[Data shown]
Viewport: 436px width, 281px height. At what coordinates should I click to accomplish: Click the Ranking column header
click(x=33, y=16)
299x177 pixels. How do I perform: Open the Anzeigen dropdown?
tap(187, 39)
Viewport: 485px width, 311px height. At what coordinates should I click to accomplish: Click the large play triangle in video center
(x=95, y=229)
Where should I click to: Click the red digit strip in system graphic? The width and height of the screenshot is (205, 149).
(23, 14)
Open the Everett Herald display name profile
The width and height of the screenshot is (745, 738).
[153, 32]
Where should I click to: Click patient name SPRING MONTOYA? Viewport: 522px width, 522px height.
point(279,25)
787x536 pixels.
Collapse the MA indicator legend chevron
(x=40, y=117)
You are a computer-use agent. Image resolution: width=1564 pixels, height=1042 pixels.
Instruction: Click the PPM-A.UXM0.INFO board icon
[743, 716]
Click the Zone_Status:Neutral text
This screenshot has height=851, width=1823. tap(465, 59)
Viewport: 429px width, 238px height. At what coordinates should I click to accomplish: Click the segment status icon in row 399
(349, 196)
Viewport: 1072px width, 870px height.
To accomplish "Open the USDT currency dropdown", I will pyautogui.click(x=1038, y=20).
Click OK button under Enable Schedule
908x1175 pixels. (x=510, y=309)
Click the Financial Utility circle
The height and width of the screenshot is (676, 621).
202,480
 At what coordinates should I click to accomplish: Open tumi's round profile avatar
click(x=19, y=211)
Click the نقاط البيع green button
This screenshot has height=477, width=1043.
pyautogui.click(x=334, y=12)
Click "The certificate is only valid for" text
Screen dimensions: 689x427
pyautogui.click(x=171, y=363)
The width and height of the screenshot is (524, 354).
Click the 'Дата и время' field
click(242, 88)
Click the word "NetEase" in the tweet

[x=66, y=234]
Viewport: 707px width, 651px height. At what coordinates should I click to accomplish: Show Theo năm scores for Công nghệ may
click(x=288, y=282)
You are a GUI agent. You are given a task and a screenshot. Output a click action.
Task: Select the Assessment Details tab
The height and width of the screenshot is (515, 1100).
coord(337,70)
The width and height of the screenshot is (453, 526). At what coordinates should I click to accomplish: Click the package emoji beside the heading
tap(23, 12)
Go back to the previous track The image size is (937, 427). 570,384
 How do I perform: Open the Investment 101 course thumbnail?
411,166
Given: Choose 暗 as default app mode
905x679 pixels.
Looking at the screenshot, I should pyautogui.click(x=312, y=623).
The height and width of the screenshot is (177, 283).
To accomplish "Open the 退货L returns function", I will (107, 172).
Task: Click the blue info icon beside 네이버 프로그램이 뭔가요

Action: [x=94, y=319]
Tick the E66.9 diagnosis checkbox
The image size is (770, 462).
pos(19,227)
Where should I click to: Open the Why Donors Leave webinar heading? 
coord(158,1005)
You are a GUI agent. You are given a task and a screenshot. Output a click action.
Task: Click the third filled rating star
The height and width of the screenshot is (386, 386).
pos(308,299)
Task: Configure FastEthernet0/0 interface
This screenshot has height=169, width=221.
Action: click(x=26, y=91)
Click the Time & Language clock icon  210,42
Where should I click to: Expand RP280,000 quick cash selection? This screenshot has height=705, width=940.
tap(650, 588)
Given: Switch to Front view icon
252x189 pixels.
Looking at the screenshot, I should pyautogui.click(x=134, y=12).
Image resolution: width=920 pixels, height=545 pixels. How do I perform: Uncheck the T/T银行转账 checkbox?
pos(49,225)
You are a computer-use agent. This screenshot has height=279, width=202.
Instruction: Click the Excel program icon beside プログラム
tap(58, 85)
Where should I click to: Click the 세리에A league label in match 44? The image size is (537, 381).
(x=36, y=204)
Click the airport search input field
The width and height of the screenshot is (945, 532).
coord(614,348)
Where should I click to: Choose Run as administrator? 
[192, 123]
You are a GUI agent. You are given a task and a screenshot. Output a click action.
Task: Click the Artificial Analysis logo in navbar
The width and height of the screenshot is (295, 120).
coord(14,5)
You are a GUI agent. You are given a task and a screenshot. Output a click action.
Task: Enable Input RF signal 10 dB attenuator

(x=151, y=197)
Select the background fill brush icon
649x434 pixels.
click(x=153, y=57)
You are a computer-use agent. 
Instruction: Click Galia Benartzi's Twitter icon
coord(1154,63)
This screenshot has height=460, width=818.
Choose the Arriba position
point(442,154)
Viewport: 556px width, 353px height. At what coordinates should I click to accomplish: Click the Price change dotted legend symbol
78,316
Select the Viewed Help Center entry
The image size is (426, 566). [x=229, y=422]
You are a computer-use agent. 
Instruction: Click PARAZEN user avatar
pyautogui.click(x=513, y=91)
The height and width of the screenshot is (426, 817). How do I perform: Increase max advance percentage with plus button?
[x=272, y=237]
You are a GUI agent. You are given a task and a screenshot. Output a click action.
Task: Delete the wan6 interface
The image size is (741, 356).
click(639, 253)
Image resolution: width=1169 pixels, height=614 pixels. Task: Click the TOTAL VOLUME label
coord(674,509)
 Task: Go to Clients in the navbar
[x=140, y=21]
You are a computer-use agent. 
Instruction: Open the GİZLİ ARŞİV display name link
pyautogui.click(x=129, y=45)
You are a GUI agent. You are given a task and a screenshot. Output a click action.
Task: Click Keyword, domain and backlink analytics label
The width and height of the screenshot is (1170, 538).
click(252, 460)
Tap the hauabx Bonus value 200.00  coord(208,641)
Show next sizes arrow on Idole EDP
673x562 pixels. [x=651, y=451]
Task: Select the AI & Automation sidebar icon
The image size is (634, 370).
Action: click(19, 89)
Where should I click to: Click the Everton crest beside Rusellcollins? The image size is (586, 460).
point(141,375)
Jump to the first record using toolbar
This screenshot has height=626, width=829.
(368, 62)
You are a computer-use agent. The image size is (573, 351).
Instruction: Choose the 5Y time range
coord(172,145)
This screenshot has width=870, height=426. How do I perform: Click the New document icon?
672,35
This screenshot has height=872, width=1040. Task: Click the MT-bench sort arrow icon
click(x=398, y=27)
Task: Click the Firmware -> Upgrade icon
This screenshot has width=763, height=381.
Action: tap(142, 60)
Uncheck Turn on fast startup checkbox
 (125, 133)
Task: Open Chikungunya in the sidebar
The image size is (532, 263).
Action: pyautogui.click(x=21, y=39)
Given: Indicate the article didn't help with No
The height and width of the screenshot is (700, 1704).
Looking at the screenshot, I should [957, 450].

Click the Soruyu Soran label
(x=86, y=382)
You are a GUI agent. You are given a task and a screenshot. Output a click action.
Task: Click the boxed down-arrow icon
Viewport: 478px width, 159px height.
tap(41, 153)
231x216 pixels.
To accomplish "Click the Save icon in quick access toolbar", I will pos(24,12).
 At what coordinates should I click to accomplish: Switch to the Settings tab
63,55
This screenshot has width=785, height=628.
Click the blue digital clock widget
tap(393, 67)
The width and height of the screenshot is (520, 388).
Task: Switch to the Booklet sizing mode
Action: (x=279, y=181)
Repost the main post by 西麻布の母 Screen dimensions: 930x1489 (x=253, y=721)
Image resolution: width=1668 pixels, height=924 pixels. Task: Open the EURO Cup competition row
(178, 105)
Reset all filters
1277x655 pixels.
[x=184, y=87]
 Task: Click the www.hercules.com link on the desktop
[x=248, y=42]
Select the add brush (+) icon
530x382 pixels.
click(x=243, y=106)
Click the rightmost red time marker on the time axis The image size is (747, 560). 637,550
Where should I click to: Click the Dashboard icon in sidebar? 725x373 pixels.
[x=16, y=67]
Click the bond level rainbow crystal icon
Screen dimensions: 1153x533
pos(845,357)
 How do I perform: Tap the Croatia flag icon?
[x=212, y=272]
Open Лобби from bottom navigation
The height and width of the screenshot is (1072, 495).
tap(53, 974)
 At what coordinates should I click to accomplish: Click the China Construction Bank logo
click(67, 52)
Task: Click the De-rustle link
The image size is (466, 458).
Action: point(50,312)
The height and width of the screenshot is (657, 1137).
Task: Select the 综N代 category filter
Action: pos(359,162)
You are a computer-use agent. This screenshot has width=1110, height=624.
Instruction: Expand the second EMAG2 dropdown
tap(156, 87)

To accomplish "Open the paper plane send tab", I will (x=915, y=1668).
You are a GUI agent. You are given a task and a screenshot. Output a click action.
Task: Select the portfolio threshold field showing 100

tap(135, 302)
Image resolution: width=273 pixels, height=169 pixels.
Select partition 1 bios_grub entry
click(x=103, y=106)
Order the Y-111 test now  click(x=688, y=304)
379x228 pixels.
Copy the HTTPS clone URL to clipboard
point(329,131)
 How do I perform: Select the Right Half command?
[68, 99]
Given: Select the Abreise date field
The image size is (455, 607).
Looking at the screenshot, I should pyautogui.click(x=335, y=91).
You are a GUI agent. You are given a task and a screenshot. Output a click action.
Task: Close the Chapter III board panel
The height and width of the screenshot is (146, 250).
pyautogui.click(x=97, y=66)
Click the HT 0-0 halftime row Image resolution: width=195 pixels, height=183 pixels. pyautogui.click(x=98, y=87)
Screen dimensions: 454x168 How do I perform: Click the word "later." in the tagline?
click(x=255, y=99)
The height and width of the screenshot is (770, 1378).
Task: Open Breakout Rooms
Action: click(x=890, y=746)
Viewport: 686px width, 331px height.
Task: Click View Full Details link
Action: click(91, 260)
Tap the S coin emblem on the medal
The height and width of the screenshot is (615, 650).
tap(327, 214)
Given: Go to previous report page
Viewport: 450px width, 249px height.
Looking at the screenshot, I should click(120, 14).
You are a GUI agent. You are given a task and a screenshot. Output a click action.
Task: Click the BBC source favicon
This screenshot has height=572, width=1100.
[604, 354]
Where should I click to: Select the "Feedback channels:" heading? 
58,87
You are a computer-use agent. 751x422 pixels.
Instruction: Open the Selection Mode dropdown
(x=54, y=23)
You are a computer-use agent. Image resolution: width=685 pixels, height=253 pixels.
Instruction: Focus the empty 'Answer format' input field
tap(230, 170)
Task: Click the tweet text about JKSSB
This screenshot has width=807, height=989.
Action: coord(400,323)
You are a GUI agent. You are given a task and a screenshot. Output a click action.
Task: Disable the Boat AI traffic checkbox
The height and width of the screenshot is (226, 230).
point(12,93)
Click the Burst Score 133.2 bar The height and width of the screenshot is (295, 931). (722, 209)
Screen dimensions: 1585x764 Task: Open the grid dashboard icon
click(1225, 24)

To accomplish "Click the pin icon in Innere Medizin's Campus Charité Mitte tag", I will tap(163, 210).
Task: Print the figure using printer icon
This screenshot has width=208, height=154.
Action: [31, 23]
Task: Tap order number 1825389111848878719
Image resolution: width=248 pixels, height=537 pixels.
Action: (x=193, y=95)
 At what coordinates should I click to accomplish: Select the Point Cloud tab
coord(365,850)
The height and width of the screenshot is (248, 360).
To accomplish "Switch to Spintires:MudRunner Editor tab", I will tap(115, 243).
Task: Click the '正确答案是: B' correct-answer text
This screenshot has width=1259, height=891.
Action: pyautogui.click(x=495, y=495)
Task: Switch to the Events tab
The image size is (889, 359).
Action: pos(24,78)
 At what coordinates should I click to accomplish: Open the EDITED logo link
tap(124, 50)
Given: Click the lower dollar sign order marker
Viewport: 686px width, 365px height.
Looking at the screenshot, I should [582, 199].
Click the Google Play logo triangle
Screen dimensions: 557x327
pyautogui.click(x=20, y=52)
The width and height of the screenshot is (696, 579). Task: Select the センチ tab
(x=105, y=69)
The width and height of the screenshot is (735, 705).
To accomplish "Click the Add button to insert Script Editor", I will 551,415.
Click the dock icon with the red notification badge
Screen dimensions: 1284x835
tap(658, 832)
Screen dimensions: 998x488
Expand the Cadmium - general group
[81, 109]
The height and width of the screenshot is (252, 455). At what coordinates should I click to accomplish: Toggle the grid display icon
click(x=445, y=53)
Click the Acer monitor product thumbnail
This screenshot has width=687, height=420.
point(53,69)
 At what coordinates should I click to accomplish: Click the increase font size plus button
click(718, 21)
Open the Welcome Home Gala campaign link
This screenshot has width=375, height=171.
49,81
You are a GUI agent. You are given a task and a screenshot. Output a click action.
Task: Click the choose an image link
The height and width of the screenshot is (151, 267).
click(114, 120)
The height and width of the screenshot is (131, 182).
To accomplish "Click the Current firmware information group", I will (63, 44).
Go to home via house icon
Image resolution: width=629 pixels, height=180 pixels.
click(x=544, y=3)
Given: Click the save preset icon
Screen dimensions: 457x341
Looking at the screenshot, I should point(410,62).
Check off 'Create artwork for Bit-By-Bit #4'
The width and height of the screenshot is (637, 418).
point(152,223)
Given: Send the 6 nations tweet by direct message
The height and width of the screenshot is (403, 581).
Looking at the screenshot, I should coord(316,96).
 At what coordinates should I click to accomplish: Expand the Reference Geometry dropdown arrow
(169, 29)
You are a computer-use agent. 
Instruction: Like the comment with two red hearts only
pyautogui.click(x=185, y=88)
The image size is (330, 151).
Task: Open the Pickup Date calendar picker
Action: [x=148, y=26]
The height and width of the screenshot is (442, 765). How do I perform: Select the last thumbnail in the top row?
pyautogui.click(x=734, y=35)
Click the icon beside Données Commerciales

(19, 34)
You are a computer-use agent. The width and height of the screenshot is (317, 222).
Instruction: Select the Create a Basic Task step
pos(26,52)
[/Data shown]
→ Try it: Could you restate word for word the lines above from the one containing "Instruction: Click PARAZEN user avatar" through the one containing "Task: Delete the wan6 interface", both included, and nothing else?

→ Expected answer:
Instruction: Click PARAZEN user avatar
pyautogui.click(x=513, y=91)
The height and width of the screenshot is (426, 817). How do I perform: Increase max advance percentage with plus button?
[x=272, y=237]
You are a GUI agent. You are given a task and a screenshot. Output a click action.
Task: Delete the wan6 interface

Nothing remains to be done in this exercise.